Records for locating described items
■ ■ ■

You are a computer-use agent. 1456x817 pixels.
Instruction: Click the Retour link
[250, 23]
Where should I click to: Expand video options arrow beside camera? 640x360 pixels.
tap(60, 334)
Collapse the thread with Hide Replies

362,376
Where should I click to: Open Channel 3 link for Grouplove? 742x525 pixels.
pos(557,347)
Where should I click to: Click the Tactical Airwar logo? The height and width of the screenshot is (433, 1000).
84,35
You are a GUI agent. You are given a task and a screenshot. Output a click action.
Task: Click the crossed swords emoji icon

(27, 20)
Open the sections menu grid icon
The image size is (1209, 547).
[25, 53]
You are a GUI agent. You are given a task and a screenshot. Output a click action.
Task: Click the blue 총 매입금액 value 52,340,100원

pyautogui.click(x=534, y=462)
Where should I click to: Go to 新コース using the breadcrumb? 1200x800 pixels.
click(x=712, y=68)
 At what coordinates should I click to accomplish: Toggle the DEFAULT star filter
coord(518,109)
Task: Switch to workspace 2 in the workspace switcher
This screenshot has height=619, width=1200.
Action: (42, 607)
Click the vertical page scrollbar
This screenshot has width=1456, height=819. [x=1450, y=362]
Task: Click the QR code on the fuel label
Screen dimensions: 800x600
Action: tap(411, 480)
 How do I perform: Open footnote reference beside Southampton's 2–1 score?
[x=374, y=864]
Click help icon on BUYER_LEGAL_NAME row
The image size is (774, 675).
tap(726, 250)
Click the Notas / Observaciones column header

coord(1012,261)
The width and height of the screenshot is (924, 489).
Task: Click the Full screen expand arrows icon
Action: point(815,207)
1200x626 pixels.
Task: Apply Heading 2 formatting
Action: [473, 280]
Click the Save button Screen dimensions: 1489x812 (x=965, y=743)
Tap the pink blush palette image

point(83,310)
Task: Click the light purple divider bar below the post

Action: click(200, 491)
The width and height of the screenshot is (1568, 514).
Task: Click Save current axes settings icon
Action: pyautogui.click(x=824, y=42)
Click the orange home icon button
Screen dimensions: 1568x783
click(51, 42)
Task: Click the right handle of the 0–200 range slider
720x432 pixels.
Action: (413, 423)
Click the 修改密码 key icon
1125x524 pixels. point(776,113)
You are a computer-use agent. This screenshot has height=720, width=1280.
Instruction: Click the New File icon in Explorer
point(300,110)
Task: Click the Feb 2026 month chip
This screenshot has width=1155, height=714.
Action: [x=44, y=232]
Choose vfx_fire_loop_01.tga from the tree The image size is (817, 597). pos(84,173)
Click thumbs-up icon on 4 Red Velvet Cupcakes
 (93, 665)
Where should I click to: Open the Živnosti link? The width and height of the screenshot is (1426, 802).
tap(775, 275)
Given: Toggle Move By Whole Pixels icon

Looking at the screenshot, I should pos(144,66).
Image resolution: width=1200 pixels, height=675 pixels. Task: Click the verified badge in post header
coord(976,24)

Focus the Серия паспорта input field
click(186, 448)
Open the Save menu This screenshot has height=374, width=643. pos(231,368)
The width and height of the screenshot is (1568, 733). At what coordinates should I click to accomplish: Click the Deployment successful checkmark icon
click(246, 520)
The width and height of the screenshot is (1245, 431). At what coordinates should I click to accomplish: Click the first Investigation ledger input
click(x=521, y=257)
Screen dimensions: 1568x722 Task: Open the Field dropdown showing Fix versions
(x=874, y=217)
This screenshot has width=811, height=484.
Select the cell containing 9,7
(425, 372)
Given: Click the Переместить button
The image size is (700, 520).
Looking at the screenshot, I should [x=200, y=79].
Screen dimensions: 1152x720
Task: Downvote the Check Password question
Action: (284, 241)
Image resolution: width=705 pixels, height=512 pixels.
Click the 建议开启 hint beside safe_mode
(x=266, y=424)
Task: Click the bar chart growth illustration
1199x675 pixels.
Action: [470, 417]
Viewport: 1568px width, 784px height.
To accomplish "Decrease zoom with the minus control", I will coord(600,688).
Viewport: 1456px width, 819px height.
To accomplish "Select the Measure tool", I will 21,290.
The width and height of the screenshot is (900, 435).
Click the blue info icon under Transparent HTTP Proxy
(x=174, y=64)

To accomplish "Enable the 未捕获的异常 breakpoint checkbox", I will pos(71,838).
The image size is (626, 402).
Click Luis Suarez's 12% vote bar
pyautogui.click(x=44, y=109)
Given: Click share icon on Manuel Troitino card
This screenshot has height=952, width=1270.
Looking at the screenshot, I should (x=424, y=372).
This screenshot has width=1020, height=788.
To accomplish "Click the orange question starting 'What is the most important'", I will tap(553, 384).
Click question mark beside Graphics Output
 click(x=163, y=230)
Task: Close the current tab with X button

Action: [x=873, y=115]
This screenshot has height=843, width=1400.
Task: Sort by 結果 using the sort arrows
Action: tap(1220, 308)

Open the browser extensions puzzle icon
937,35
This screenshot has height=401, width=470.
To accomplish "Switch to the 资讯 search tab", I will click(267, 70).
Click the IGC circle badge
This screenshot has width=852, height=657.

■ ■ ■

### Required work
Render every line of the data above as a JSON list of strings, one string per line, leaving out blank lines.

### Problem solution
[
  "You are a computer-use agent. 1456x817 pixels.",
  "Instruction: Click the Retour link",
  "[250, 23]",
  "Where should I click to: Expand video options arrow beside camera? 640x360 pixels.",
  "tap(60, 334)",
  "Collapse the thread with Hide Replies",
  "362,376",
  "Where should I click to: Open Channel 3 link for Grouplove? 742x525 pixels.",
  "pos(557,347)",
  "Where should I click to: Click the Tactical Airwar logo? The height and width of the screenshot is (433, 1000).",
  "84,35",
  "You are a GUI agent. You are given a task and a screenshot. Output a click action.",
  "Task: Click the crossed swords emoji icon",
  "(27, 20)",
  "Open the sections menu grid icon",
  "The image size is (1209, 547).",
  "[25, 53]",
  "You are a GUI agent. You are given a task and a screenshot. Output a click action.",
  "Task: Click the blue 총 매입금액 value 52,340,100원",
  "pyautogui.click(x=534, y=462)",
  "Where should I click to: Go to 新コース using the breadcrumb? 1200x800 pixels.",
  "click(x=712, y=68)",
  " At what coordinates should I click to accomplish: Toggle the DEFAULT star filter",
  "coord(518,109)",
  "Task: Switch to workspace 2 in the workspace switcher",
  "This screenshot has height=619, width=1200.",
  "Action: (42, 607)",
  "Click the vertical page scrollbar",
  "This screenshot has width=1456, height=819. [x=1450, y=362]",
  "Task: Click the QR code on the fuel label",
  "Screen dimensions: 800x600",
  "Action: tap(411, 480)",
  " How do I perform: Open footnote reference beside Southampton's 2–1 score?",
  "[x=374, y=864]",
  "Click help icon on BUYER_LEGAL_NAME row",
  "The image size is (774, 675).",
  "tap(726, 250)",
  "Click the Notas / Observaciones column header",
  "coord(1012,261)",
  "The width and height of the screenshot is (924, 489).",
  "Task: Click the Full screen expand arrows icon",
  "Action: point(815,207)",
  "1200x626 pixels.",
  "Task: Apply Heading 2 formatting",
  "Action: [473, 280]",
  "Click the Save button Screen dimensions: 1489x812 (x=965, y=743)",
  "Tap the pink blush palette image",
  "point(83,310)",
  "Task: Click the light purple divider bar below the post",
  "Action: click(200, 491)",
  "The width and height of the screenshot is (1568, 514).",
  "Task: Click Save current axes settings icon",
  "Action: pyautogui.click(x=824, y=42)",
  "Click the orange home icon button",
  "Screen dimensions: 1568x783",
  "click(51, 42)",
  "Task: Click the right handle of the 0–200 range slider",
  "720x432 pixels.",
  "Action: (413, 423)",
  "Click the 修改密码 key icon",
  "1125x524 pixels. point(776,113)",
  "You are a computer-use agent. This screenshot has height=720, width=1280.",
  "Instruction: Click the New File icon in Explorer",
  "point(300,110)",
  "Task: Click the Feb 2026 month chip",
  "This screenshot has width=1155, height=714.",
  "Action: [x=44, y=232]",
  "Choose vfx_fire_loop_01.tga from the tree The image size is (817, 597). pos(84,173)",
  "Click thumbs-up icon on 4 Red Velvet Cupcakes",
  " (93, 665)",
  "Where should I click to: Open the Živnosti link? The width and height of the screenshot is (1426, 802).",
  "tap(775, 275)",
  "Given: Toggle Move By Whole Pixels icon",
  "Looking at the screenshot, I should pos(144,66).",
  "Image resolution: width=1200 pixels, height=675 pixels. Task: Click the verified badge in post header",
  "coord(976,24)",
  "Focus the Серия паспорта input field",
  "click(186, 448)",
  "Open the Save menu This screenshot has height=374, width=643. pos(231,368)",
  "The width and height of the screenshot is (1568, 733). At what coordinates should I click to accomplish: Click the Deployment successful checkmark icon",
  "click(246, 520)",
  "The width and height of the screenshot is (1245, 431). At what coordinates should I click to accomplish: Click the first Investigation ledger input",
  "click(x=521, y=257)",
  "Screen dimensions: 1568x722 Task: Open the Field dropdown showing Fix versions",
  "(x=874, y=217)",
  "This screenshot has width=811, height=484.",
  "Select the cell containing 9,7",
  "(425, 372)",
  "Given: Click the Переместить button",
  "The image size is (700, 520).",
  "Looking at the screenshot, I should [x=200, y=79].",
  "Screen dimensions: 1152x720",
  "Task: Downvote the Check Password question",
  "Action: (284, 241)",
  "Image resolution: width=705 pixels, height=512 pixels.",
  "Click the 建议开启 hint beside safe_mode",
  "(x=266, y=424)",
  "Task: Click the bar chart growth illustration",
  "1199x675 pixels.",
  "Action: [470, 417]",
  "Viewport: 1568px width, 784px height.",
  "To accomplish \"Decrease zoom with the minus control\", I will coord(600,688).",
  "Viewport: 1456px width, 819px height.",
  "To accomplish \"Select the Measure tool\", I will 21,290.",
  "The width and height of the screenshot is (900, 435).",
  "Click the blue info icon under Transparent HTTP Proxy",
  "(x=174, y=64)",
  "To accomplish \"Enable the 未捕获的异常 breakpoint checkbox\", I will pos(71,838).",
  "The image size is (626, 402).",
  "Click Luis Suarez's 12% vote bar",
  "pyautogui.click(x=44, y=109)",
  "Given: Click share icon on Manuel Troitino card",
  "This screenshot has height=952, width=1270.",
  "Looking at the screenshot, I should (x=424, y=372).",
  "This screenshot has width=1020, height=788.",
  "To accomplish \"Click the orange question starting 'What is the most important'\", I will tap(553, 384).",
  "Click question mark beside Graphics Output",
  " click(x=163, y=230)",
  "Task: Close the current tab with X button",
  "Action: [x=873, y=115]",
  "This screenshot has height=843, width=1400.",
  "Task: Sort by 結果 using the sort arrows",
  "Action: tap(1220, 308)",
  "Open the browser extensions puzzle icon",
  "937,35",
  "This screenshot has height=401, width=470.",
  "To accomplish \"Switch to the 资讯 search tab\", I will click(267, 70).",
  "Click the IGC circle badge",
  "This screenshot has width=852, height=657."
]